FPC Enhances Post-Extraction Filtration System
Most of the “turn-key system” that they had purchased for filtration was, in-fact, undersized.
A BHO processor’s brand new filtration system was experiencing significant down-time, and sometimes failing and letting unfiltered feed stock through. Filter Products Company took on the challenge of troubleshooting and optimizing their process.
Recently, Filter Products Company was approached by a BHO processor that had invested handsomely in a falling film distillation apparatus. Unfortunately, due to impurities in the feed stock, they were experiencing significant down-time and sub-optimal results with their new equipment.
Filter Products Company Solution
Filter Products Company assessed their existing equipment and determined that most of the “turn-key system” that they had purchased for filtration was, in-fact, undersized. Furthermore, the components used were not adequate for processing a plant derived, human-consumable product.
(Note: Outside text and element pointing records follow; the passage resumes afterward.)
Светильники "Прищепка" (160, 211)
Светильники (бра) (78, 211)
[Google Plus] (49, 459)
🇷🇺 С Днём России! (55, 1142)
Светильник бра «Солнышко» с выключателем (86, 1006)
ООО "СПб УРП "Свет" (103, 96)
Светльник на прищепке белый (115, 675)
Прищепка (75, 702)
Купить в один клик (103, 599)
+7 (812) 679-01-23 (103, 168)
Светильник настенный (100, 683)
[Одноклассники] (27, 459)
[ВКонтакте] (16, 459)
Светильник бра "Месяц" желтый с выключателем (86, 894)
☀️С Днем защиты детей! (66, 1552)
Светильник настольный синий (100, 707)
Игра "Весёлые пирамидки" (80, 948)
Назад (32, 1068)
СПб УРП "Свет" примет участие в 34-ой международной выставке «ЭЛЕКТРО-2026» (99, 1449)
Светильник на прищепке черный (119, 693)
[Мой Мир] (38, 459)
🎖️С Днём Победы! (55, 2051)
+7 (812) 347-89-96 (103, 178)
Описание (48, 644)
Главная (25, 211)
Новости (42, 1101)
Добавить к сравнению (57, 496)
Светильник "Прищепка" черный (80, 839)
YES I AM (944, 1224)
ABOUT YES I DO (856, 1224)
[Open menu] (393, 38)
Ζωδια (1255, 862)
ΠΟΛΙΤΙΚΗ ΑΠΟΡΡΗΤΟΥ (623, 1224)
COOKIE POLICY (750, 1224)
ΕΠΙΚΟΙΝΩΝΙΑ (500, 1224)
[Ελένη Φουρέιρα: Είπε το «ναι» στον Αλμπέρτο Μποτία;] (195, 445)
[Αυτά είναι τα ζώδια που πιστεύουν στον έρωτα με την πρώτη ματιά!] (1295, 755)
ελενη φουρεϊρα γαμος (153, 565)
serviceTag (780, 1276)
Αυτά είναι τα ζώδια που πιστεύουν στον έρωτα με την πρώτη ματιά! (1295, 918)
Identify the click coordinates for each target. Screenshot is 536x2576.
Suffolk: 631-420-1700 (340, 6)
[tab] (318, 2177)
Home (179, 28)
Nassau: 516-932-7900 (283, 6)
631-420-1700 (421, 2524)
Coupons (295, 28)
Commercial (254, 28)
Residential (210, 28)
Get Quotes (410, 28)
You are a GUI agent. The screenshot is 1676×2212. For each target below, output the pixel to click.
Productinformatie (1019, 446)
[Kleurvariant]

The primary filtration vessel in the original system was a large stainless steel bag filter housing that used 200-micron felt strainer bags. This bag filter housing fed a single 30” cartridge housing with a 50-micron string wound filter. Finally, this cartridge housing led to a bulk tank storing extract for use as feed stock for the falling film distillation column.
We identified several problems with the initial filtration setup:
- The bag housing was not properly equipped with a drain, which lead to significant frustration and product waste because of the dead-space in the filter at the end of each run.
- The bag housing had industrial NPT (National Pipe Thread) fittings that were adapted to Tri-Clamp fittings. This made connection easy, but overlooked the sanitary requirements for extract filtration.
- The single cartridge housing provided adequate flow initially, but the effluent was not sufficiently clean.
- The cartridge blinded off quickly, which required frequent change-outs. If the peak pressure was not caught, the string-wound filters failed and let unfiltered extract pass through into the falling film feed stock tank. When this happened, the entire batch required re-filtration.
For the bag housing, Filter Products Company provided a sanitary grade stainless steel housing and basket with Tri-Clamp fittings. We also supplied a sample array of alcohol-tolerant polypropylene filter bags to ‘tune-in’ the initial filtration stage. Elimination of the practically uncleanable NPT fittings provided sealing surfaces that could be sterilized, in addition to removing a lightning-rod feature for facility inspectors.
We replaced the single cartridge filter housing in the secondary filtration stage with a 12” diameter domed sanitary lenticular filter housing. This housing was configured with a single lenticular filtration pack with over 18 square feet of diatomaceous-earth-impregnated cellulose.
The original single cartridge housing was re-purposed as a polishing cartridge with an absolute-rated, pleated polypropylene element to polish the extract before it entered the distillation column’s bulk tank.
After Filter Products Company re-designed the system and integrated new filtration elements, the customer was able to process entire batches of up to 480 gallons without changing a single filter. When filter change-out was necessary, the process was much easier because all of the housings had properly integrated drains which allowed for unfiltered extraction liquid to be drained, collected, and put back into the pre-filtration feed stock. This eliminated costly waste and improved raw material utilization.
Finally, the redesign dramatically improved up-time and throughput as the refined filtration stages ensured clean supply to the falling film equipment.